### Short exercise A
Print the entries word for word, starting at the line that contains "browse (910, 79)" and ending at the last line of the entries.
### Short exercise B
Carry on the essay about making sense from the point where it stops.

### Reading passage

※ ※ ※

Given the name, it immediately seduced like the discovery of a new planet, and the mini-industry of codifying its practice was underway on two paths: a religious one (truth!), and a scientific one (proof!).

In the next few minutes, we’re going to undo it on both paths, after which we will all go back to doing what interests us the most — following our preferences — as we reconstitute it for ourselves.

[pic adapted from Freepik.com]

Step One

We’re not going to call it sense-making. We’re going to call it Making Sense. “Making” sense means identifying a meaning from available conditions and experience. Sense is meaning.

In its normal uses, “Making” obviously can mean creating (as the provider) — but for various reasons we also give the same credit for realizing (acknowledging) something in our consciousness as a recipient, as if paying attention is a form of making.

It is almost unnoticeably familiar for us to use our language to say “How does that make sense?” or “It makes sense TO me” or “What is the sense in [or of] that?” as well as (the money shot) “I mean [or intend or assert] it in the sense of…”

All of that falls within a very wide range of human activities — playing / experimenting / composing / learning / teaching / interpreting /solving — as ALL (and more) are episodes of Making Sense.

One of the most unnecessary and common habits in the intellectual world is to coin a term and apply it to a restricted range, but then advocate the narrow term as either the archetype of the entire scope or, worse, as being the entire scope. “Sense-making” is already suffering this treatment.

Even when doing that is just a habit, doing it is always a motivated behavior. Instead of detailing all the motivations, let’s compare in just one example: there’s a big difference between “needing” a “solution” to a “problem” and “enjoying” the “discoveries” of an “exploration”... One is not more important than the other, and both involve making sense.

To get past unnecessary language habits here, we also need to acknowledge our acceptance that meaning may be created or discovered — and that the only really generic reference to making sense avoids presuming either one of those modes.

Instead, we generically distinguish obtaining meaning from not obtaining it. Only more specifically would we intend to refer to how we obtained it or did not.

Step Two

Art, psychology, sports, thinking, analysis, design, planning, and communicating are all Making Sense.

What’s more, any of those can begin its activity in conditions of complete ambiguity or at least with no necessarily imposed primary definition of conditions.

This uncertainty is NOT automatically the same as complexity, and it is NOT by default a negative or inhibiting condition.

※ ※ ※

(Records from a pointing dataset)
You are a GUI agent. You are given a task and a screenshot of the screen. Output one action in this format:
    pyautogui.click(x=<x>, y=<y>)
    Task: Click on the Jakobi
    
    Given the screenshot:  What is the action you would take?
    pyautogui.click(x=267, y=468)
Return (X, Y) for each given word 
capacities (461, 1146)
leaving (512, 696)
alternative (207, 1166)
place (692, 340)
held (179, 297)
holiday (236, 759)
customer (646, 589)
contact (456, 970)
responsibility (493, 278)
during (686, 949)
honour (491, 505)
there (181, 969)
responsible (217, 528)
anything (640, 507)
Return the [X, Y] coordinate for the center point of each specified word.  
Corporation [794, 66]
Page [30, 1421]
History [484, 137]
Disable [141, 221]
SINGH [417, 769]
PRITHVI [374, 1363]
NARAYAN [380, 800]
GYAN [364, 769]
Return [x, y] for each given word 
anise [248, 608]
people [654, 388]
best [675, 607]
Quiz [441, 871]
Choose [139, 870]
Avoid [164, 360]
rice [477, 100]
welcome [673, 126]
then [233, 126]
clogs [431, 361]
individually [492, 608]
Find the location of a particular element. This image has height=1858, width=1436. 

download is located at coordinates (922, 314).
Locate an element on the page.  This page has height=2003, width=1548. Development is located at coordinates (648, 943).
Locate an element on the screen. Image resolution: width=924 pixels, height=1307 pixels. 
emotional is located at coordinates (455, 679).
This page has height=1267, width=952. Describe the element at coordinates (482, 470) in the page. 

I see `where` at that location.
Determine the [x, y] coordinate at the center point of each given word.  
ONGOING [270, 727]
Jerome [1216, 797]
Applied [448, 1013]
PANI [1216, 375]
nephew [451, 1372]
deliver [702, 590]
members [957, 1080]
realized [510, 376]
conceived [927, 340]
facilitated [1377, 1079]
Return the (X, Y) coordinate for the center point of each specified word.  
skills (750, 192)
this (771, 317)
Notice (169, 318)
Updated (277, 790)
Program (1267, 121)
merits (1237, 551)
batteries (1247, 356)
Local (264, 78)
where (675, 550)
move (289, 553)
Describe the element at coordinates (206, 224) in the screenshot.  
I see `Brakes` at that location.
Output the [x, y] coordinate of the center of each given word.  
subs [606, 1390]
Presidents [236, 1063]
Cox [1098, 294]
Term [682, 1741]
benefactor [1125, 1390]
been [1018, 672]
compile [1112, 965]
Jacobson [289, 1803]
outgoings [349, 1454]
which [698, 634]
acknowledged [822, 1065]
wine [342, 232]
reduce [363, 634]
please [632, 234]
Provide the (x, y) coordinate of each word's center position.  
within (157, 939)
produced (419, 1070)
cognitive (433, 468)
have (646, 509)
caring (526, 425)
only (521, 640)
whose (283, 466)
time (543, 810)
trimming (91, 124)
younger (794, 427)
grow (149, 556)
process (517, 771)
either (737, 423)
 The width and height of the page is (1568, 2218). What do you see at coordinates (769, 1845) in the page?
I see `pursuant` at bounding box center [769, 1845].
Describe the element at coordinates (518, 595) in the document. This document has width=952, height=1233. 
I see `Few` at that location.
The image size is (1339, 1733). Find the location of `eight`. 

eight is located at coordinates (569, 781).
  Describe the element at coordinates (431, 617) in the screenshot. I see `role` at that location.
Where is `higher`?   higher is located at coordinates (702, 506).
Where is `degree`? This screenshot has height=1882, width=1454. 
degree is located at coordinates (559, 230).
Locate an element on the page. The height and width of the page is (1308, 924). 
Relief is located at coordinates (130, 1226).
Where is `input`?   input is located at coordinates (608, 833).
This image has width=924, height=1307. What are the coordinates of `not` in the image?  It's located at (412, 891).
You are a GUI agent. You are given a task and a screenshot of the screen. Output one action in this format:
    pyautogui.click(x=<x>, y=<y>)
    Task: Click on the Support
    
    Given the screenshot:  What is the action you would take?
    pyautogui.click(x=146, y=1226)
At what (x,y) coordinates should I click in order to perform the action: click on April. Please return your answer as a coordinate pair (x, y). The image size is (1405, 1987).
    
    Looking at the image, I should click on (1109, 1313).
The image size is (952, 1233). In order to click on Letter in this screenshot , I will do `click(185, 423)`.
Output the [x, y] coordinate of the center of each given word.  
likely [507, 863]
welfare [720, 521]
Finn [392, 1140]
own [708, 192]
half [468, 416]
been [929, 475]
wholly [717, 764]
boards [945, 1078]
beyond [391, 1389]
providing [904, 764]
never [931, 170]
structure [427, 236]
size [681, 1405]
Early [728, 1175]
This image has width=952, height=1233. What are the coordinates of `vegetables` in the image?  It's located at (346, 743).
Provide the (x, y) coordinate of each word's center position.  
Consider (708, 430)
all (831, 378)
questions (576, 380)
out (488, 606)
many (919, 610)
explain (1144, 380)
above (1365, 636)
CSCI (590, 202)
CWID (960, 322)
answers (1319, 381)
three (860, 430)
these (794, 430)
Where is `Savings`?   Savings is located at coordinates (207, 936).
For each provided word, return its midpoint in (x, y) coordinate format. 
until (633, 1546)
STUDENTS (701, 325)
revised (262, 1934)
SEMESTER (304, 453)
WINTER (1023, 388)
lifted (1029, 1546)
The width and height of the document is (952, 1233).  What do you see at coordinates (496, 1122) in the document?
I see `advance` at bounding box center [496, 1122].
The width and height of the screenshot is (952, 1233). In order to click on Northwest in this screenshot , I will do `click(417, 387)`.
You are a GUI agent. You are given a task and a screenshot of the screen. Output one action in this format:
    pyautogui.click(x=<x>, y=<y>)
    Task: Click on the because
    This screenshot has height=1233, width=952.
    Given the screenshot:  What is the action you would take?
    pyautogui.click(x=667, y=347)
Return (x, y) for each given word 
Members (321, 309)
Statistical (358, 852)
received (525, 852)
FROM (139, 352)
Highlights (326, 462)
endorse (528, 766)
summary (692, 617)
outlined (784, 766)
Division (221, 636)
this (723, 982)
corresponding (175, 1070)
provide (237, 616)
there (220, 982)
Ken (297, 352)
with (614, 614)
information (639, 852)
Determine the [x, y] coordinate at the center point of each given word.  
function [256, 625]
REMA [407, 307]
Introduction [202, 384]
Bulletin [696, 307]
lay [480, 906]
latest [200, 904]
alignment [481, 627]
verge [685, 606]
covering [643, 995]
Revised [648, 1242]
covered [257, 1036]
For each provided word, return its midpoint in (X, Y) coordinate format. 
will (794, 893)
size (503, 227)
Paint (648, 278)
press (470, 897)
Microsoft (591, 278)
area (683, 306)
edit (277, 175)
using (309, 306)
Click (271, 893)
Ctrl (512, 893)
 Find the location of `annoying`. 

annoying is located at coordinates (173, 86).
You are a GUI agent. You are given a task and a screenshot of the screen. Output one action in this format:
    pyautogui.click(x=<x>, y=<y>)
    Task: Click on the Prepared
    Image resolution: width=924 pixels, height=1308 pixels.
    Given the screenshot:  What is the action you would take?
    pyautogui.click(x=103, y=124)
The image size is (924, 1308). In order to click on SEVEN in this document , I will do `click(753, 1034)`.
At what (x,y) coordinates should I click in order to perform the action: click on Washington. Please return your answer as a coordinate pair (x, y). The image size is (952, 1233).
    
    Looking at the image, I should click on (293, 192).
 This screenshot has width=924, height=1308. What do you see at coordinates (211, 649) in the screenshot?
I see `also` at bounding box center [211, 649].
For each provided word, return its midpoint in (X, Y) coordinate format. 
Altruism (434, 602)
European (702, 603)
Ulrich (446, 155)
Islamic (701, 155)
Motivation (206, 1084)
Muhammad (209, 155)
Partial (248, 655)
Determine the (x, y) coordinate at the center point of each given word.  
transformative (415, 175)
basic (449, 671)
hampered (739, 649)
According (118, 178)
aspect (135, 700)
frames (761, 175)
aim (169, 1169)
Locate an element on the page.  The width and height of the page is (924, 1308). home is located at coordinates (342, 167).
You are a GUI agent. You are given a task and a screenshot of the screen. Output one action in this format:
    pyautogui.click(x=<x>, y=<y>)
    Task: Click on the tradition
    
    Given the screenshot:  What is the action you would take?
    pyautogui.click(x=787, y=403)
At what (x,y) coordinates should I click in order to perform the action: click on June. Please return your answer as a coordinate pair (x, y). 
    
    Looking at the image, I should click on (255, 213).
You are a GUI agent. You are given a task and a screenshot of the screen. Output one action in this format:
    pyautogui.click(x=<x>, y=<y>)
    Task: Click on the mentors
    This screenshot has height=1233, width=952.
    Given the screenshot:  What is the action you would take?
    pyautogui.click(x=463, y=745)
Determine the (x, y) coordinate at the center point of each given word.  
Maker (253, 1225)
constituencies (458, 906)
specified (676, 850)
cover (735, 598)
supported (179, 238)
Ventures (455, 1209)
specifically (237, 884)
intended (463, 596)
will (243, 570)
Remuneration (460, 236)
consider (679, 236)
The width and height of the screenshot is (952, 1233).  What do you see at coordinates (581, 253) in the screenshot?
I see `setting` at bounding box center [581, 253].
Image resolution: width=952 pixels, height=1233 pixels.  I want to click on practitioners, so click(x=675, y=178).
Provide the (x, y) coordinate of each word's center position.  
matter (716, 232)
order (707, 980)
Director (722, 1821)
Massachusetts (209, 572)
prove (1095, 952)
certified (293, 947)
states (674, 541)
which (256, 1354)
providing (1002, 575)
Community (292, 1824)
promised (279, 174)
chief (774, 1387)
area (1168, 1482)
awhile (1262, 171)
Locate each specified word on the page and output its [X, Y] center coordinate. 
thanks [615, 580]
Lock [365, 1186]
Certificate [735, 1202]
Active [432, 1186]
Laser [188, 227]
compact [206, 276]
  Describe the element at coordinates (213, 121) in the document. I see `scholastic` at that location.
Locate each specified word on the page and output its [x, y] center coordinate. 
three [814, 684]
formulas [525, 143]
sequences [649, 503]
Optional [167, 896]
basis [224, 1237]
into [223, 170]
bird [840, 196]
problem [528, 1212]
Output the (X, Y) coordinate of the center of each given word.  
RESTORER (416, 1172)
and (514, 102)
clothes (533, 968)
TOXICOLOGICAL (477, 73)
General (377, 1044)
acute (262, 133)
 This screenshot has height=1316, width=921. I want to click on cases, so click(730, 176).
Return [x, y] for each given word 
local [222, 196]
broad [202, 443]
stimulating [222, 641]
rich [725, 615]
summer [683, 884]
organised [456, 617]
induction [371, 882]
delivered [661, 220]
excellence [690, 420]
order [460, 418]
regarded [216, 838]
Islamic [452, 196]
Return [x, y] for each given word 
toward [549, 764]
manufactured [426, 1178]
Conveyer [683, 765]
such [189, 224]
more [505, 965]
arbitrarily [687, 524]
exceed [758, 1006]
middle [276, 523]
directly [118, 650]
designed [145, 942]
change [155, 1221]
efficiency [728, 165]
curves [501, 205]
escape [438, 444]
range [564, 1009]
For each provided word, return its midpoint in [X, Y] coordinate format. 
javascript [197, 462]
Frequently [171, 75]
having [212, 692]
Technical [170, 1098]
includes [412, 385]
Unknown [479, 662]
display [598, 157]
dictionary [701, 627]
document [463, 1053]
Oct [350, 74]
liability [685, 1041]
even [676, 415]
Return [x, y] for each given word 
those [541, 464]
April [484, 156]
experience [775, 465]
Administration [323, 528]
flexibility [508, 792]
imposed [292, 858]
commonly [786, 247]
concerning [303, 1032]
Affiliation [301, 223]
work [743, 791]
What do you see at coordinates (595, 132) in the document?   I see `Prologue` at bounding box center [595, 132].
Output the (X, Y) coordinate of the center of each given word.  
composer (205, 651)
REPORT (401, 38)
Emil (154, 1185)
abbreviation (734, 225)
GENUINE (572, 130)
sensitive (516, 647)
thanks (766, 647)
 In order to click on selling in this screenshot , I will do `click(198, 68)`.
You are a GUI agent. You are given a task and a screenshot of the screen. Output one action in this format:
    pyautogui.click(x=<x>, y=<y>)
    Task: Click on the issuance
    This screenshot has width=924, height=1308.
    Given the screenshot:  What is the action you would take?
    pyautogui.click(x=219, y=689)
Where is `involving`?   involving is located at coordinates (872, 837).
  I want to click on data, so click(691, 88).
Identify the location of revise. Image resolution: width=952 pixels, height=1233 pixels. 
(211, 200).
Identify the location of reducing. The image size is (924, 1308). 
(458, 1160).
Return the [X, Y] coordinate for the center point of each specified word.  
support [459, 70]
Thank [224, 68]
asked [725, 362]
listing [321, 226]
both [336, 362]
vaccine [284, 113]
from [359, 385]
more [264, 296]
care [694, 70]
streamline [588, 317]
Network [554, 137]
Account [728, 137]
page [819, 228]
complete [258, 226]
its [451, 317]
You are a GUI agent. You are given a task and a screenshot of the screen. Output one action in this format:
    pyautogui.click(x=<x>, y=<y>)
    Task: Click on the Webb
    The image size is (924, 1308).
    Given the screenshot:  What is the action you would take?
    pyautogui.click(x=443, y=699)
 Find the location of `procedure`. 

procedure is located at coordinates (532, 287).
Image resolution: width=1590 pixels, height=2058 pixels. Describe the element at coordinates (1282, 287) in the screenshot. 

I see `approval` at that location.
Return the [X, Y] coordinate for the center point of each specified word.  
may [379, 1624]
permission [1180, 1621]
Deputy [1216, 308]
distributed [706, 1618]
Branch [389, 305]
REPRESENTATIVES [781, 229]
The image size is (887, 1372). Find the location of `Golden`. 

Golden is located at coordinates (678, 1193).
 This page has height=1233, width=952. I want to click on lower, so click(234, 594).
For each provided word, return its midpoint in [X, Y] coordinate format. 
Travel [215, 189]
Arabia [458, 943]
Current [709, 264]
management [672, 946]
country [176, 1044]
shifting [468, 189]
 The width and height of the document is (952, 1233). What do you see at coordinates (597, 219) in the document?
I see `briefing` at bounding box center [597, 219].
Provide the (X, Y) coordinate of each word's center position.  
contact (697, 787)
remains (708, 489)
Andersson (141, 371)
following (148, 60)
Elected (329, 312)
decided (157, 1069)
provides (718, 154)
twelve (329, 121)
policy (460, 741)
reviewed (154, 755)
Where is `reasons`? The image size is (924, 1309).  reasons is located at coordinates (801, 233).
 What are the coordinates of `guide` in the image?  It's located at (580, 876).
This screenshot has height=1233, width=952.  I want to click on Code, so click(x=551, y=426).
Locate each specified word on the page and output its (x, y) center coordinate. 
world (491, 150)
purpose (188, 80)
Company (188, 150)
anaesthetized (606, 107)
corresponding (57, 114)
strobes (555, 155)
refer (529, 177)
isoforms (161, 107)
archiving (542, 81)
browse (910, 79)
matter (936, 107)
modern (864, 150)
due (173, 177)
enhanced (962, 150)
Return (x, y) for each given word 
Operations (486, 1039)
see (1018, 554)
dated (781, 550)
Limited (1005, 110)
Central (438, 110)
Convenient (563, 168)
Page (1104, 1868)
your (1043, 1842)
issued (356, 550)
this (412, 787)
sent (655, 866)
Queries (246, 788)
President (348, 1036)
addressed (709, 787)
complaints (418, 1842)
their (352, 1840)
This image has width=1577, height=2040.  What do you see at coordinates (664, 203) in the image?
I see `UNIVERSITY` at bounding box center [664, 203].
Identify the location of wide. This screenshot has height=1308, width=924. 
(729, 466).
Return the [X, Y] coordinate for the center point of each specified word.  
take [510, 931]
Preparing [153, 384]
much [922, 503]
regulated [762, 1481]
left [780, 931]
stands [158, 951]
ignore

※ ※ ※

### Exercise response A
browse (910, 79)
matter (936, 107)
modern (864, 150)
due (173, 177)
enhanced (962, 150)
Return (x, y) for each given word 
Operations (486, 1039)
see (1018, 554)
dated (781, 550)
Limited (1005, 110)
Central (438, 110)
Convenient (563, 168)
Page (1104, 1868)
your (1043, 1842)
issued (356, 550)
this (412, 787)
sent (655, 866)
Queries (246, 788)
President (348, 1036)
addressed (709, 787)
complaints (418, 1842)
their (352, 1840)
This image has width=1577, height=2040.  What do you see at coordinates (664, 203) in the image?
I see `UNIVERSITY` at bounding box center [664, 203].
Identify the location of wide. This screenshot has height=1308, width=924. 
(729, 466).
Return the [X, Y] coordinate for the center point of each specified word.  
take [510, 931]
Preparing [153, 384]
much [922, 503]
regulated [762, 1481]
left [780, 931]
stands [158, 951]
ignore

### Exercise response B
In most occasions of making sense, people initially do what they’re going to do based on what they care about at the time. The most important single issue at hand with the initiation of making sense is neither uncertainty nor complexity. It is, rather, priority.

Furthermore, we already know two regular things about encounters with even completely unanticipated conditions. One is that the same conditions can mean different things to different people. The other is that a given person can derive multiple meanings from the same set of conditions. There’s no intellectual authority that says they cannot. There is just a higher or lower probability that they will.

Those facts are also not “about” the complexity or uncertainty of conditions. They are about (if we care) the complexity or uncertainty of the techniques of observation.

Aside from having a priority influencing what they notice and how they act, the important issue here is about what is motivating the priority in awareness and behavior.

Step Three

Current Conditions are the primary subject matter of sense or meaning.

Without attending to motivation and its relationship to priority, there is not much reason to belabor the sense and respond disposition while excluding the create and experience disposition. Sometimes the opportunity to handle uncertainty or complexity is created, successfully, by just changing something to get a reaction.

These days, we don’t think it is risky to presume that current conditions involve interactions and not just static features. So, we accept that if we get involved with the conditions, we may create or alter interactions ourselves.

But, our increasingly frequent presumption that conditions including interactions are a “system” is another unnecessary and potentially misleading disposition— a new habit.

An entirely adequate definition of a system is “persistent or predictably recurring interactions attributable to stimuli affecting persistent or predictably occurring actors”. It’s a definition that serves the only purpose necessary — distinguishing a non-system from a system.

In that definition, it is apparent that the stimuli are not predefined, and that some unspecified variety of stimuli will still provoke a specified range of outcomes from a specified range of elements.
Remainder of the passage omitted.